The Veyl house had always sounded alive. 

The constant laughing and playing of six young kids echoes throguhout the house. 

Floorboards complained at every step. Wind slid through the cracked window frames like it was nosy. Somewhere in the walls, something small and persistent scratched as if it had unfinished business. Morning meant overlapping voices, clattering dishes, and arguments that never truly ended. 

That morning felt… wrong. 

Azrael noticed it first. 

He stood near the window, fingers resting against the glass, watching the fog roll lazily down the hillside toward the village below. The world looked normal—too normal. But the hum beneath his skin had sharpened overnight, a quiet vibration threading through his chest like a held breath. 

Astra didn't usually announce itself. 

It waited. 

"Don't move," Azrael said quietly. 

Raleth paused mid-step, one boot half-laced, eyebrow lifting. "You gonna explain, or—" 

"Just don't." 

Raleth froze anyway. He trusted Azrael's instincts more than his own thoughts, even if he never said it out loud. 

At the table, Naori glanced up from her book. Eyes already distant, unfocused in the way they got when she felt something "It's not outside," she murmured. "It's… closer than that." 

Kaela snorted from the counter, arms crossed, pretending she wasn't uneasy. "Great. Love that. Very specific." 

Rykan leaned back in his chair, chair legs tilted dangerously. His grin was easy, practiced. "So what? Bad weather? Weird Astra drift? You all need sleep." 

Emriyn didn't smile. 

She sat with her hands folded in her lap, knuckles pale, breathing slow and deliberate. Astra curled tightly around her core, restrained by habit rather than comfort. "No," she said softly. "This isn't environmental." 

That was when the hum deepened. 

Not louder—heavier. 

The air itself seemed to thicken, pressing inward, as if the house had inhaled and forgotten how to exhale. The scratch in the walls stopped. The wind stilled. Even the fog outside froze in place, suspended like a held thought. 

Raleth swallowed. "Okay," he muttered. "Now I'm voting we panic." 

Azrael's reflection stared back at him in the glass, pupils narrowed, Astra stirring just beneath the surface of his skin. He felt it clearly now—not power, not energy, but pressure. A familiar tension that came whenever restraint was tested. 

Astra could not be forced. 

But it could be eased. 

The knock came. 

Once. 

Measured. Intentional. 

Kaela's Astra flared first—hot and sharp, radiating outward in instinctive defiance. Rykan's followed, restless and aggressive, like something pacing inside his bones. Naori's Astra didn't flare at all; it sank inward, coiling, listening. 

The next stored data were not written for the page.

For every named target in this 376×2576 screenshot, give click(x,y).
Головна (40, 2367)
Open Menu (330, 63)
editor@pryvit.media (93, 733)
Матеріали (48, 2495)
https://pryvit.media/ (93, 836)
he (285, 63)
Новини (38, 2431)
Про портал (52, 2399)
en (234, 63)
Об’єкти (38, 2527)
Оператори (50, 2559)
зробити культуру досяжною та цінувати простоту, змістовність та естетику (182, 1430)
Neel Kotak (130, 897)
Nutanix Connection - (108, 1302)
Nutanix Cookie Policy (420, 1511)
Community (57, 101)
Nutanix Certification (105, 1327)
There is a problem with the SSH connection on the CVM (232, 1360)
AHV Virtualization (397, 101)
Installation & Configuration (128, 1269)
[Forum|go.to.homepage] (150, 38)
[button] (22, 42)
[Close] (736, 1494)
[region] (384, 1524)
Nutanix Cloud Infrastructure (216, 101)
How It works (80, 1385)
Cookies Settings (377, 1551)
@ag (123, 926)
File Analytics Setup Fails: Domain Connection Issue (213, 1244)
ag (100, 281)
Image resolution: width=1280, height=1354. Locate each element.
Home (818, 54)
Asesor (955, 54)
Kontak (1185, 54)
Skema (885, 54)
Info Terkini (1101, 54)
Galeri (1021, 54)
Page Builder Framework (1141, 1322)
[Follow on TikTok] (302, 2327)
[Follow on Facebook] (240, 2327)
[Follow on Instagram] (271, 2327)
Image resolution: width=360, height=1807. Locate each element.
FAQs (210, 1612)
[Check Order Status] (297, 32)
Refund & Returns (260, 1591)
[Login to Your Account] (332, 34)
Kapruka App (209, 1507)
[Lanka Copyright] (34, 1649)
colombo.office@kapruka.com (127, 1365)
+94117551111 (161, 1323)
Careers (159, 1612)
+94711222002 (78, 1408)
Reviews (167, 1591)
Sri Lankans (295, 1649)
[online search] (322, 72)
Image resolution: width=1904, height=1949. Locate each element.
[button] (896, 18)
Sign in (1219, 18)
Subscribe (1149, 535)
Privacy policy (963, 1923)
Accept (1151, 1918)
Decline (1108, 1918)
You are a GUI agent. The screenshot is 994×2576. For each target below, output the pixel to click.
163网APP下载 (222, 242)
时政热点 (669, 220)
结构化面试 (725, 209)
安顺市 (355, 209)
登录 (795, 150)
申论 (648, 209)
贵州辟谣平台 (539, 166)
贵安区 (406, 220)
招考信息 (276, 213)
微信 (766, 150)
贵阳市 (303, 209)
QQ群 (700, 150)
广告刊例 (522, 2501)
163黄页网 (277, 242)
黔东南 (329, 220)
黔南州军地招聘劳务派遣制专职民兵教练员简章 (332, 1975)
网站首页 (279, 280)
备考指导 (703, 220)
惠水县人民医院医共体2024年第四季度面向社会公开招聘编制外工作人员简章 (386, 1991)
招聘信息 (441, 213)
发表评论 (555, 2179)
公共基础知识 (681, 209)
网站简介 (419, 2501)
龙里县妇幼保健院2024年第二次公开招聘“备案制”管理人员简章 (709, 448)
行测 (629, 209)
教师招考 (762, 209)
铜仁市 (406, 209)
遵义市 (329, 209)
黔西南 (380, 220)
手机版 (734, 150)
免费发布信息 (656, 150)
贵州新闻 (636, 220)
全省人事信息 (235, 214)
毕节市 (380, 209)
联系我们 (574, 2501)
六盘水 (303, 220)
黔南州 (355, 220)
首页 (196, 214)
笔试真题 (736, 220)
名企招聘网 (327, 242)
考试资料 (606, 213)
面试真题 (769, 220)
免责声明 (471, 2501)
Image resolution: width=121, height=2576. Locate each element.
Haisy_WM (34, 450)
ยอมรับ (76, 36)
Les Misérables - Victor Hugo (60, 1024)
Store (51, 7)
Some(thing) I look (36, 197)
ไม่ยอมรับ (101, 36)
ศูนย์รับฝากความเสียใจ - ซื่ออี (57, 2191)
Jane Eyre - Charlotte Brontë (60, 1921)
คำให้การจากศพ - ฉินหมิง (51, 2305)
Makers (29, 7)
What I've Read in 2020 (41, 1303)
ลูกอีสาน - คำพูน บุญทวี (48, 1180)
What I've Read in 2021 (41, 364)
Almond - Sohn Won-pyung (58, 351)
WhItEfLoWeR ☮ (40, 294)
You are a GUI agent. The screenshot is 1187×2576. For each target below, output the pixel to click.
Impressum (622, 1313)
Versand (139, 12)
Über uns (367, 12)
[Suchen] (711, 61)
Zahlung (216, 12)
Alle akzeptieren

Emriyn exhaled slowly. "Whatever's on the other side," she said, "knows we're awake." 

Raleth's pulse thundered in his ears. His Astra reacted late but violently, surging upward in response to fear he hadn't fully acknowledged yet. His hands clenched without permission. 

The knock came again. 

Closer this time. 

No one had moved. The door hadn't opened. 

Azrael stepped forward, Astra sliding into place around his senses, sharpening them. He reached for the handle. 

"Don't," Naori said suddenly, voice tight. "Who knows what is behind that door ." 

"It has to be another one of mom and dad's test right?" Rykan demanded. 

She shook her head. "I don't know. That's the problem." 

The hum spiked. 

Astra surged through the house like a current finding exposed wire. Faint lines of light traced briefly beneath their skin—different patterns, different intensities, each responding to the same pressure in entirely different ways. 

Outside, something shifted. 

The door creaked—not from being opened, but from being released. 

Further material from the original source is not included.